Ken Loach costuma retratar o quanto o sistema capitalista afeta negativamente as pessoas que dependem dele. Em “Eu, Daniel Blake”, ele destacou o quanto a burocracia e o sistema podem abalar a tranqüilidade de quem precisa deles. Já em “Você não estava aqui”, seu olhar se volta ao seio familiar e a nova divisão de trabalho.
O roteiro assinado por Paul Laverty, que também escreveu “Eu, Daniel Blake”, mostra a exaustiva e complicada rotina da família Turner, em que o pai trabalha 14 horas como entregador autônomo, a mãe é cuidadora de idosos e os filhos adolescentes tentam sobreviver diante da selva em seu lar promovida pelo livre mercado. O trabalho feito pela dupla Laverty e Loach evidencia os efeitos da atual economia sobre a dinâmica social, utilizando o núcleo familiar como o objeto de estudo.
A escrita de Paul Laverty
Laverty é eficaz ao não apresentar vilões humanos, mesmo que o chefe brutamontes interpretado por Ross Brewster se autoproclame o rei da babaquice. Ainda assim, há um incômodo frequente que urge diante do sistema. Uma aflição que surge mediante a percepção da precarização do trabalho, que é tão preocupante a ponto de tornar o ritmo da jornada de trabalho intolerável. E o pior de tudo é notar que isso é apenas um reflexo do caos da vida moderna, que escraviza enquanto promete libertar.
O roteiro demonstra essa sensação por meio dos diálogos expositivos e que se tornam aterrorizantes quando se percebe os conceitos da chamada positividade tóxica, no caso, do falso empreendedorismo emancipador, que aprisiona enquanto prega a libertação. Evidenciando algo que para alguns é óbvio: no sistema das reformas trabalhistas contemporâneas, a corda sempre arrebenta do lado mais fraco.
O ponto mais comovente, no entanto, de todo drama proletariado da família Turner é a percepção dos filhos que não podem esperar algo melhor economicamente para si que a situação de seus pais. Nesse sistema, sonhar em fazer um curso universitário é contrair uma dívida para toda a vida sem a certeza de ter um futuro profissional. Dessa forma, a revolta de Seb (Rhys Stone) mostra-se bem mais do que um simples arrombo da adolescência, mas principalmente um posicionamento de rebelião frente ao sistema. Afinal, jovens do mundo todo fazem a mesma pergunta que ele: “existem bons empregos? Que bons empregos?”

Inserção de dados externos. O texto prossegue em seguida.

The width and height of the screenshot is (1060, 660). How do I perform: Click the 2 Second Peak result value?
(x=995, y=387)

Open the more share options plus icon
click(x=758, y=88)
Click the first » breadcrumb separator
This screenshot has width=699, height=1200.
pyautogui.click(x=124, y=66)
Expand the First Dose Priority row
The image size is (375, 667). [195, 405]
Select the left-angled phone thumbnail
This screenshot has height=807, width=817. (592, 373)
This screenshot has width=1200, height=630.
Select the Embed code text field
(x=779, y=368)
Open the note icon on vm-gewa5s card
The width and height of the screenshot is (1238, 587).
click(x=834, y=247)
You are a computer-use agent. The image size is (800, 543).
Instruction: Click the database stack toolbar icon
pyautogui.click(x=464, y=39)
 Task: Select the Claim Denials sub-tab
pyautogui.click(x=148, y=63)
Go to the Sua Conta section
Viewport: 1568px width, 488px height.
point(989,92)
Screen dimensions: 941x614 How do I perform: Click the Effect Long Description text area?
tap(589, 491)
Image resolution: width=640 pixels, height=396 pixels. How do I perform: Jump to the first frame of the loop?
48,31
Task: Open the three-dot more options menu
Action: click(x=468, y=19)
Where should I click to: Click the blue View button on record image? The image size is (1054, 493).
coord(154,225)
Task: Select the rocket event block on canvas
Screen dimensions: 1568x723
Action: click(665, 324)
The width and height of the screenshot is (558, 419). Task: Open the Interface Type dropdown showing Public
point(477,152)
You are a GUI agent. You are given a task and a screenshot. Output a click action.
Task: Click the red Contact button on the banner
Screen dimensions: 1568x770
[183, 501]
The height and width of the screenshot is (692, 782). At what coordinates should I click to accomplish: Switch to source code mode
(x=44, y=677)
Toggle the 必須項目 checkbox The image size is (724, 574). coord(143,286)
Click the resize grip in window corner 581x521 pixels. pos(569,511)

Carisma e identificação dos Turner
Outro costume de Ken Loach é trabalhar com atores em começo de carreira, o que lhe oportuniza empregar improviso e realismo com as situações vivenciadas em cena com maior veracidade. Isso explica, por exemplo, o desconforto de Rhys Stone e a naturalidade de Kris Hitchen, que tem total domínio de tela.
Soma-se a esse fator a concepção dos personagens em seus filmes, nos quais a humanidade em seus altos e baixos é o que há de mais precioso em cena. As angustias e discussões que permeiam o clã Turner devido ao ritmo de vida acelerado despertam emoção, intensidade e identificação do público. Os momentos de maior conectividade do filme, por exemplo, são aqueles que surgem de pequenos gestos de afeto como o olhar cuidadoso de Abbie (Debbie Honeywood) para Ricky (Kris Hitchen) ou do lanche entre o pai e a filha.
Loach traz para esse projeto sensibilidade e afetuosidade em um momento em que é necessário repensar nosso estilo de vida e o ritmo incessante de trabalho. Precisamos nos preparar para que em nossa trajetória, quando os créditos subirem, a sensação que predomine não seja a de que, independente de nossas ações, seguiremos conscientes de que viveremos o resto da vida enfrentando os mesmos obstáculos. Como é a impressão deixada pela família Turner.